═════ GIVEN DATA ═════

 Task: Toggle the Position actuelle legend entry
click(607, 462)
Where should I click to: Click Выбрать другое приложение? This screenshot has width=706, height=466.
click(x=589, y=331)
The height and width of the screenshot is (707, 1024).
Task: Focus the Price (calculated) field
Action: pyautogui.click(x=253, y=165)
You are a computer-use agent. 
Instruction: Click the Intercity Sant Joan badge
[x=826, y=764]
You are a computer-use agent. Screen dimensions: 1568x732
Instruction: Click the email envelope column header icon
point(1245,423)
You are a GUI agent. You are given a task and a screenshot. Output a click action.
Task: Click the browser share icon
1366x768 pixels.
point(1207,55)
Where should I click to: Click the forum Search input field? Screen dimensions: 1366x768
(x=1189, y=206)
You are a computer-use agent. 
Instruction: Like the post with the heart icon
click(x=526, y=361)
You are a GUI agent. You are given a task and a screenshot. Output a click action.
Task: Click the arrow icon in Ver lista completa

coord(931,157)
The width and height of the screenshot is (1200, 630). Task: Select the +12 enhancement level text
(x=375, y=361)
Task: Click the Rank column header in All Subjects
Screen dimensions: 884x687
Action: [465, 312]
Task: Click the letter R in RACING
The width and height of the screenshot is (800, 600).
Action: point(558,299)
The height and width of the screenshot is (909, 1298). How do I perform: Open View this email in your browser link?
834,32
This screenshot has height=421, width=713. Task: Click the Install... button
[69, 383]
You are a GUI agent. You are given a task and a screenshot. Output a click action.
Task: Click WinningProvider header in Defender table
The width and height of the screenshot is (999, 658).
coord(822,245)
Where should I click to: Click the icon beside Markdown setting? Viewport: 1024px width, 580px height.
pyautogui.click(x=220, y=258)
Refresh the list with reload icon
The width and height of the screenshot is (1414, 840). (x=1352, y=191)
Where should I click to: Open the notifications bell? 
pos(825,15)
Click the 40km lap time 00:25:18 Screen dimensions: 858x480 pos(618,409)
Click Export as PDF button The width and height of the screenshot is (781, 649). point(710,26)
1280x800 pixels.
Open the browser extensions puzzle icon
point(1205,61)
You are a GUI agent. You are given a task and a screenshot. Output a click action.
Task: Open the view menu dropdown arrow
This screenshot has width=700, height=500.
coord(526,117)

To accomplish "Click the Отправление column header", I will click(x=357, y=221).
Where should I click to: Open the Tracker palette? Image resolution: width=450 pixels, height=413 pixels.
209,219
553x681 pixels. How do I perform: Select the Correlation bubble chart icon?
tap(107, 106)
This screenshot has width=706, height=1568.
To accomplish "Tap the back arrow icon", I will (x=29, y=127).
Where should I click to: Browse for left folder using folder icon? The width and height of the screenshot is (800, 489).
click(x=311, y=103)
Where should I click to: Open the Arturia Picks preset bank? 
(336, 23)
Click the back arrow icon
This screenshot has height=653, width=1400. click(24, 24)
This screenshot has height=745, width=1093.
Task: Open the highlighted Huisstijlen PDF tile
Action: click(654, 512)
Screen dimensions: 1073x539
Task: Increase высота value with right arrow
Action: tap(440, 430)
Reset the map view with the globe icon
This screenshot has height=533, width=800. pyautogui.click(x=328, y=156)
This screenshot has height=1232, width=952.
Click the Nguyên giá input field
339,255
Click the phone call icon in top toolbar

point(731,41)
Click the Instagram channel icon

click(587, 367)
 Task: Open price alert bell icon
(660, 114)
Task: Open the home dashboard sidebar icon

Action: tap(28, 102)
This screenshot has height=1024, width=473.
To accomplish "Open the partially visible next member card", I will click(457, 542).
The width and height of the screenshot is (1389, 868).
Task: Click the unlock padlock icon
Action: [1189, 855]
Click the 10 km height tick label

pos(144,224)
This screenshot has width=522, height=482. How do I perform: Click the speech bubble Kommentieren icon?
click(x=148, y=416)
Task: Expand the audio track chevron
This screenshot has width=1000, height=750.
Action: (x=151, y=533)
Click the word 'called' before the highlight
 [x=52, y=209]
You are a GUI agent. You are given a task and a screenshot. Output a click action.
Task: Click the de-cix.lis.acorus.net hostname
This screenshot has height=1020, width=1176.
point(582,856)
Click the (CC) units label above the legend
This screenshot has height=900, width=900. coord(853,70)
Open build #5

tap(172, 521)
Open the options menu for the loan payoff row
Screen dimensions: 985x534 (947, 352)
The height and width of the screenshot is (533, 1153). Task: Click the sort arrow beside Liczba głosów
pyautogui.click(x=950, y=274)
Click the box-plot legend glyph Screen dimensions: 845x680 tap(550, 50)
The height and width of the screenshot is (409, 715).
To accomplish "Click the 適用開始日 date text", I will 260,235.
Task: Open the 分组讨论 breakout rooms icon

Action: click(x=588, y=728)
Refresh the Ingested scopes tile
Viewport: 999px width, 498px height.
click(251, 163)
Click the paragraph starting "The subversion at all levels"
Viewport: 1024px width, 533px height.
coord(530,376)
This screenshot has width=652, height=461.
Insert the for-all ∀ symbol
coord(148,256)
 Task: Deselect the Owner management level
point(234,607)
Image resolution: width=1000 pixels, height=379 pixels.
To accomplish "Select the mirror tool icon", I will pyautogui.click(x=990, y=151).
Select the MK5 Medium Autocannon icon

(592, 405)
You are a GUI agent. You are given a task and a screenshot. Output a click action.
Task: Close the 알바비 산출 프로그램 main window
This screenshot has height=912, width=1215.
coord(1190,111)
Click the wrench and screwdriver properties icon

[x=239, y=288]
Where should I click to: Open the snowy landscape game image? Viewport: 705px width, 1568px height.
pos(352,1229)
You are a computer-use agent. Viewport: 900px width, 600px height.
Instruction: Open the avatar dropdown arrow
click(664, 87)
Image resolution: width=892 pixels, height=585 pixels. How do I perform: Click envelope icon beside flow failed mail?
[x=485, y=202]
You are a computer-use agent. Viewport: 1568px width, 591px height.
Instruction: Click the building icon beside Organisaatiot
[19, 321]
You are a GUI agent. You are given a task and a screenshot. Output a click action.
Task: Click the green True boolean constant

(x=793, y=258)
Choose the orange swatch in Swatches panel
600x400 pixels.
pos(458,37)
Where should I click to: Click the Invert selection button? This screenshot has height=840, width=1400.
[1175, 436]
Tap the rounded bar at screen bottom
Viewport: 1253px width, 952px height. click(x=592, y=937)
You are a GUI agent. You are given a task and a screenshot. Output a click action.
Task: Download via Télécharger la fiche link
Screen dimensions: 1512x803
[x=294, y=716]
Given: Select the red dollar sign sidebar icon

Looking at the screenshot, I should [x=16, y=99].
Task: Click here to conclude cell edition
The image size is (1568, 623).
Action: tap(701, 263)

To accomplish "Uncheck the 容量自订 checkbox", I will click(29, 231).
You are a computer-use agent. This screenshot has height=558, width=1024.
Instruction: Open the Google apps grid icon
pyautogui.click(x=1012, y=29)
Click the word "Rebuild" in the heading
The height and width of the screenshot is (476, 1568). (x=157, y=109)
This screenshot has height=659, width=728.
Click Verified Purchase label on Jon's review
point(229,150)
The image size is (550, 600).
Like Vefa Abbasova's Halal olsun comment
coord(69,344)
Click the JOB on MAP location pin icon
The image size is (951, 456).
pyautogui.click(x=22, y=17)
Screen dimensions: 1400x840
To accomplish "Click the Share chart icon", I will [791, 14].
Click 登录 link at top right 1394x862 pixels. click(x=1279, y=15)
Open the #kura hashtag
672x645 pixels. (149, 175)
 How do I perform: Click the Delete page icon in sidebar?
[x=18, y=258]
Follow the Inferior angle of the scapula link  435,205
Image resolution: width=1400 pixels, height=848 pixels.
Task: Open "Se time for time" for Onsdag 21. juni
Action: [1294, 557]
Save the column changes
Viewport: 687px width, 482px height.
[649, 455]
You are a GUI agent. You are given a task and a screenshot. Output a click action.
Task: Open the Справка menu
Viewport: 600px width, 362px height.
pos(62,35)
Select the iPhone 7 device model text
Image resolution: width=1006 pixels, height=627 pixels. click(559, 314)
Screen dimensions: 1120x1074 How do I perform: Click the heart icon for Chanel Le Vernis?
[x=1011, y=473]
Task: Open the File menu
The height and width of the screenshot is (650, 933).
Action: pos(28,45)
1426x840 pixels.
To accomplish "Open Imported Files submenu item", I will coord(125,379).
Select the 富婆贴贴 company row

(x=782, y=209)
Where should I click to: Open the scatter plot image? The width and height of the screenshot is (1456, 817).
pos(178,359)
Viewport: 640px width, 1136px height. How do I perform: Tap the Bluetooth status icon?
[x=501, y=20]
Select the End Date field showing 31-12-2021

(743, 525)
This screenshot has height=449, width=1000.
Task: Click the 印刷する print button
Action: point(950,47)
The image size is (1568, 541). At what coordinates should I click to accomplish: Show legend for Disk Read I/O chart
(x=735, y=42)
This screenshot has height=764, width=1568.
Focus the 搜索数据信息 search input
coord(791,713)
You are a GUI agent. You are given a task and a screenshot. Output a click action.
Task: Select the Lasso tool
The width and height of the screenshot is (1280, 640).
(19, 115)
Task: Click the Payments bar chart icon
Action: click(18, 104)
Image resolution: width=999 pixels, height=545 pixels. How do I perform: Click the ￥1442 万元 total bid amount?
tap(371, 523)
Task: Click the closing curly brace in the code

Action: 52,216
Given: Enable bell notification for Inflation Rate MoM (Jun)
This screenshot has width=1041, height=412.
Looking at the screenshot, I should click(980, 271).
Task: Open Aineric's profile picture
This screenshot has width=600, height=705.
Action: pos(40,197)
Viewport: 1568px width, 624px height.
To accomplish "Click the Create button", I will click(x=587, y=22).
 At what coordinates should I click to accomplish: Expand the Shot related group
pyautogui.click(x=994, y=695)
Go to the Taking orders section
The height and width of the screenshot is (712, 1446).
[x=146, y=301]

═════

▶ WHAT YOU ARE ASKED TO DO
Would you please repeat exactly the lines above, starting at the line with "This screenshot has width=652, height=461." and stopping at the line with "Image resolution: width=1000", both included?

▶ RESPONSE TO THE EXERCISE
This screenshot has width=652, height=461.
Insert the for-all ∀ symbol
coord(148,256)
 Task: Deselect the Owner management level
point(234,607)
Image resolution: width=1000 pixels, height=379 pixels.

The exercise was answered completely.